Yeah, but without financial commitment this is still nothing more than talk. Last time I read about the ARL extension end of October a budget approval was expected by December. Now we got the budget and the ARL extension doesn't figure in it - I suppose the enumeration of projects is not open-ended. If the ARL extension isn't mentioned then the first thing one would think is that it has lower priority than the projects listed and that it won't be implemented before the listed projects.
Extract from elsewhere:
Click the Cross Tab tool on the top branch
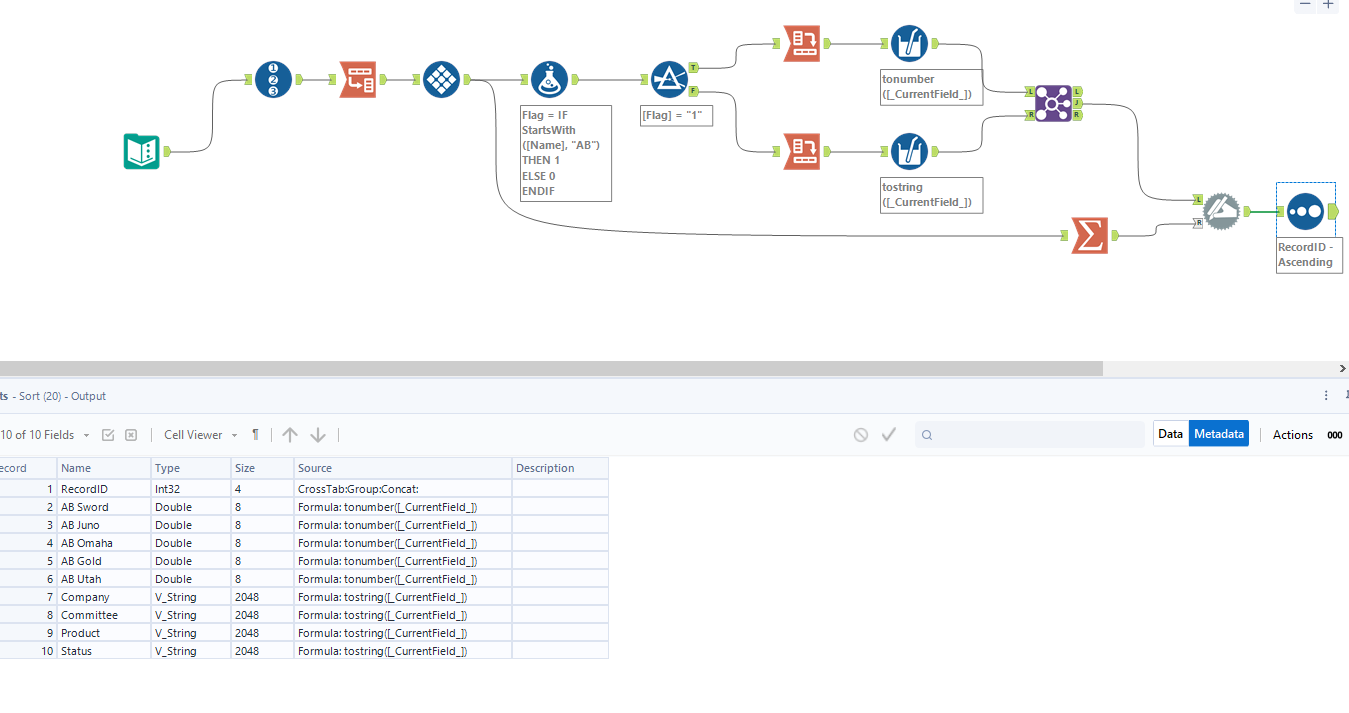This screenshot has height=713, width=1349. point(801,43)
Which seems understandable to me, as all other rapid transit lines are likely to benefit more people than the rather special-purpose ARL extension (the Red Line will close the connection gap between the airports anyway).


----------



## tonii

ARL always get excluded from the news and I don't know why, despise having a good progression according to the plan.

Anyway, it seems to be that the extension project is now split into 2 phases. The first phase which stretch from Makkansan to Bangsue will be done first. As it need to share the infrastructure with red line missing link (Bangsue - Hualumpong - Ram). And since red line missing link is part of the urgent plan , it's unavoidable that phase1 will have to happen at the same time.

BTW Bangsue - Donmueang is different story , and you might be right. As it might take longer to before construction can start due to several reasons

* The track/station need redesign to support sharing with Chinese HSR. This is the main bottleneck which could drag the timeline further, as there is still no concrete plan on Chinese HSR part regarding to the link between China rak noi - Bangsue.

* Redline train will make the completion of that extension a lot less urgent. As people can use it to commute from both direction to Don mueang airport. Surely it's a bit inconvinient where you have to change at Bangsue station coming from Suvannabhumi, but at least it's already linked once the station is opened.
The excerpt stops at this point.